GIVEN TEXT ▸
BLog

ImprintImpressum
PrivacyDatenschutz
DisclaimerHaftung
Downloads 

Using the Zettair Search Engine locally on a Site

In order to provide a search facility on a site, two distinct tasks need to be implemented. The content of the site needs to be indexed, and a search query must be compared with the index. Basically, the Zettair Search Engine handles both tasks in a very efficient manner. However, for a fully functional search system a few helper tools need to be provided.

Zettair development seems to have been stopped in 2009, and the latest public version 0.94.09_03 (March 2009) can be downloaded from the official site. In the course of the implementation of the search facility for my BLog, a few quirks needed to be fixed, and therefore, I provide a fork with the fixes on my GitHub site - Cyclaero/Zettair.

Content Indexing

Zettair comes with a built-in HTML parser and other document formats must be converted to HTML before indexing. In addition, Zettair is not aware of text encodings with multibyte characters like in Unicode. This means utilization of Zettair is limited to sites whose contents can be mostly encoded by the various single character encodings, on my site this would be ISO-8859-1. For example, all the content on my BLog is encoded by UTF-8, however before feeding this into Zettair’s indexing machine, it must be converted to ISO-8859-1. On said GitHub site, I provide a number of Shell and Python scripts which handle a certain choice of conversions.

Another obstacle arises from the requirement, that we want to have the index updated whenever some content on our site has changed. I solved this by the way of a cron job which checks every minute for the presence of a "change token" in Zettair's index directory, and in that case launches the spider shell script which performs all the necessary tasks for indexing the content:

#!/bin/sh
#
# spider script for synchronizing a documents directoy with a text/html-file store for indexing with zettair
# requirements:
#  clone     -- for hard linking the store to a temperary directory
#  pdftotext -- for converting PDF to bare HTML files (tool in the poppler package)
#  iconv     -- for converting UTF-8 to ISO-8859-1
#  zet       -- for indexing (tool in the zettair package)

export LANG="en_US.UTF-8"
export MM_CHARSET="UTF-8"

DOCUMENTS_DIR="$1"
if [ ! -d "$DOCUMENTS_DIR" ]; then
   echo "The documents directory does not exist"
   exit
fi

ZETTAIR_DIR="/var/db/zettair"

CHALLENGE 1 ▸ Put every line of the saved entries into a Markdown table with the columns Line and Content, numbering the rows and skipping blank lines. Leave the pictures out.
The saved entries are unrelated to the Zettair page above.

[Saved entries]
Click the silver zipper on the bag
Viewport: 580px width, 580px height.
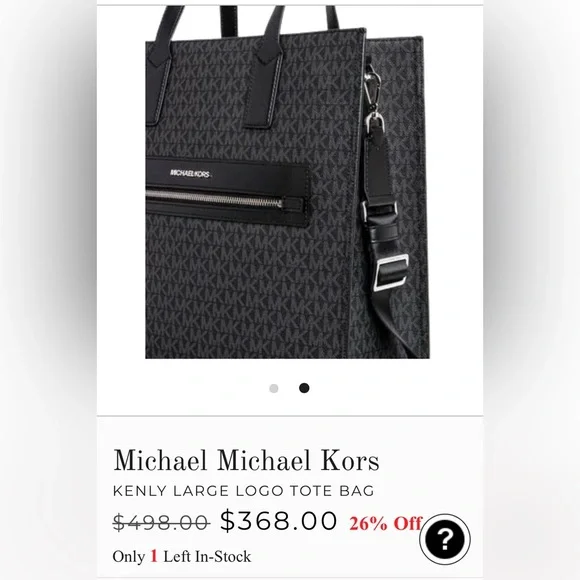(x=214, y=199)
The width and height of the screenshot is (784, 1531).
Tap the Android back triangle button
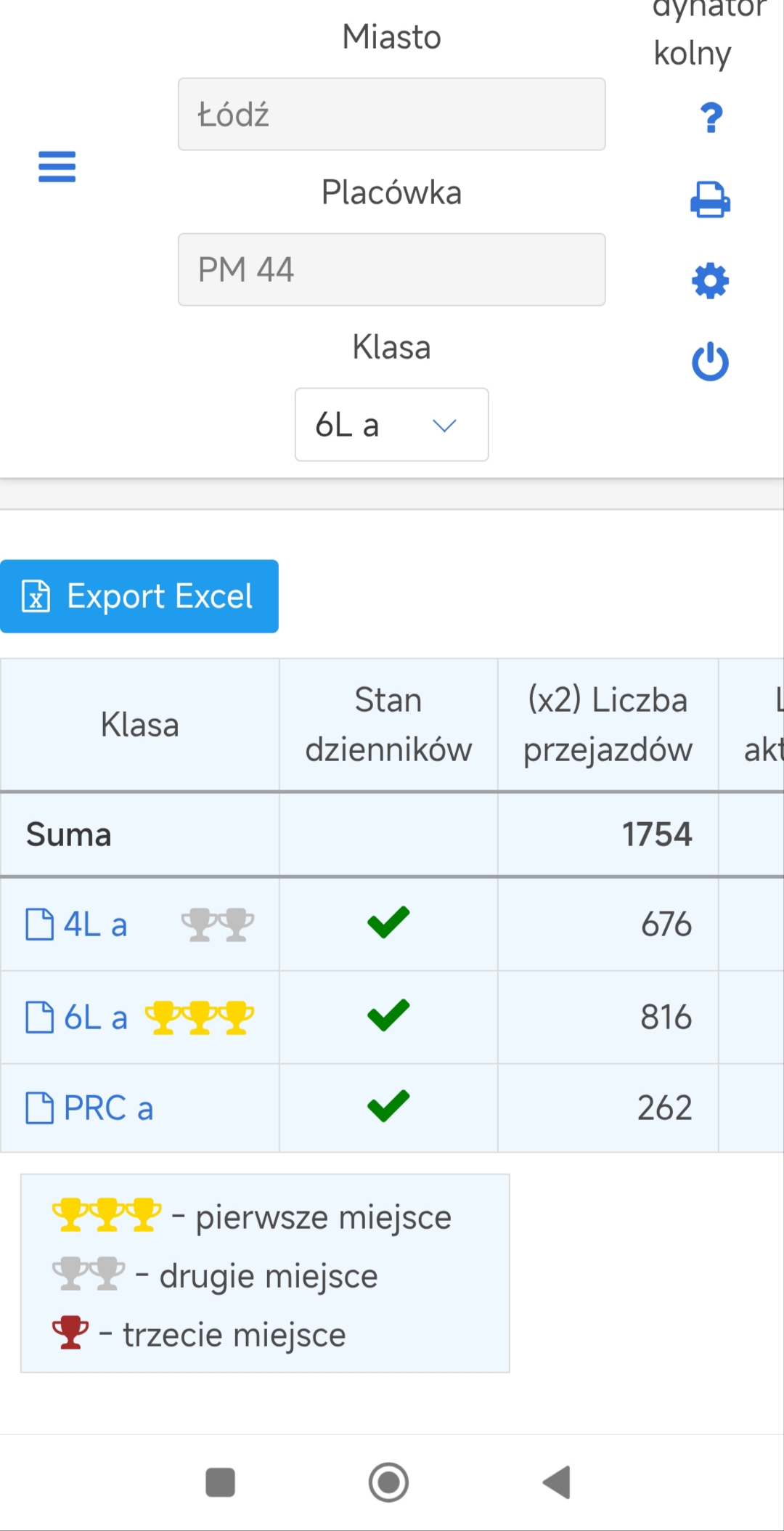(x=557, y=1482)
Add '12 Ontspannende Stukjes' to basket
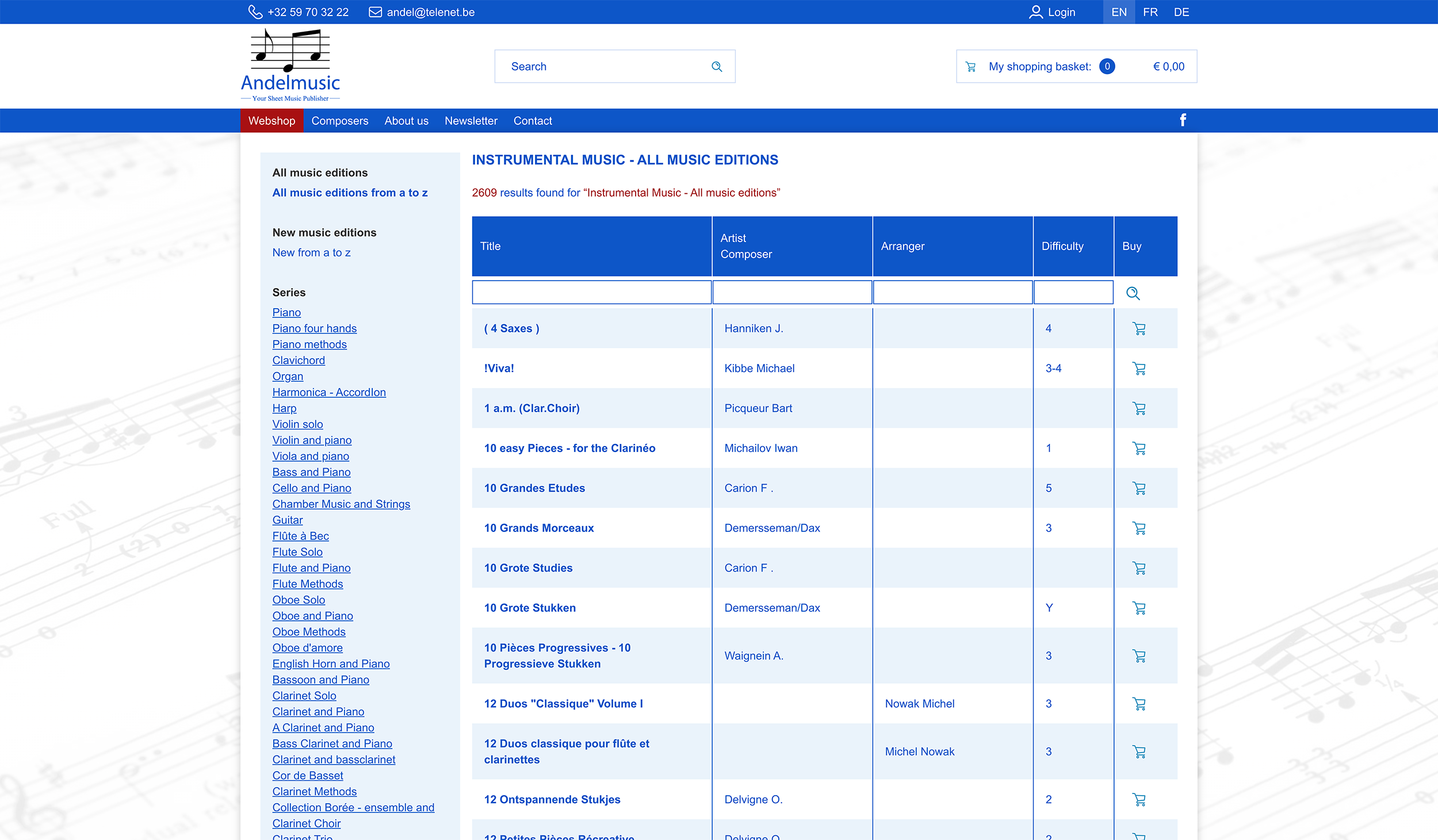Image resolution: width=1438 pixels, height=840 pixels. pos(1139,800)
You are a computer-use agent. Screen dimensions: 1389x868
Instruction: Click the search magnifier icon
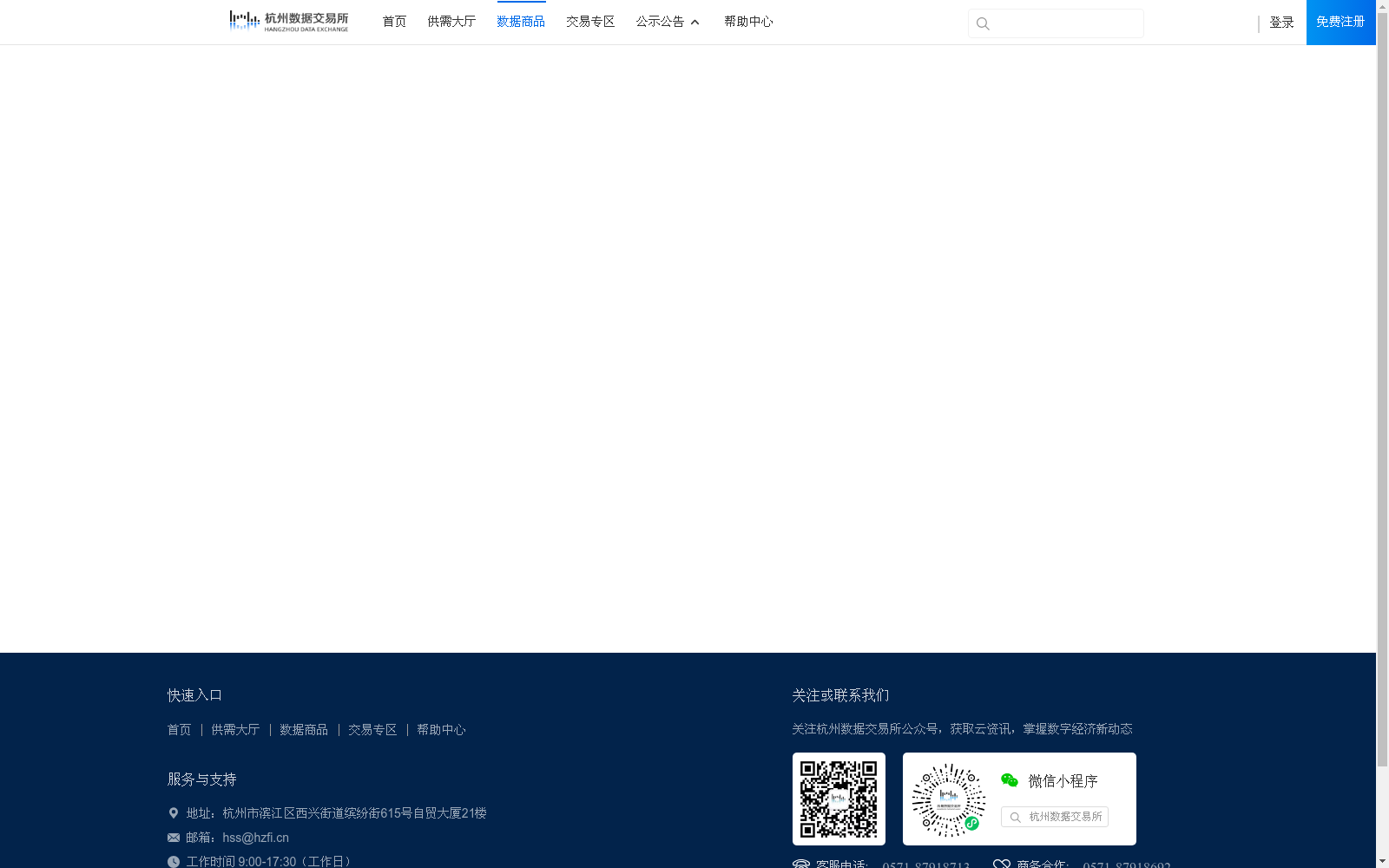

CHALLENGE 2 ▸ According to the Zettair page, how often does the cron job check for the change token?

FINAL ANSWER 1 ▸
| Line | Content |
|---|---|
| 1 | Click the silver zipper on the bag |
| 2 | Viewport: 580px width, 580px height. |
| 3 | (x=214, y=199) |
| 4 | The width and height of the screenshot is (784, 1531). |
| 5 | Tap the Android back triangle button |
| 6 | (x=557, y=1482) |
| 7 | Add '12 Ontspannende Stukjes' to basket |
| 8 | Image resolution: width=1438 pixels, height=840 pixels. pos(1139,800) |
| 9 | You are a computer-use agent. Screen dimensions: 1389x868 |
| 10 | Instruction: Click the search magnifier icon |

FINAL ANSWER 2 ▸ Every minute.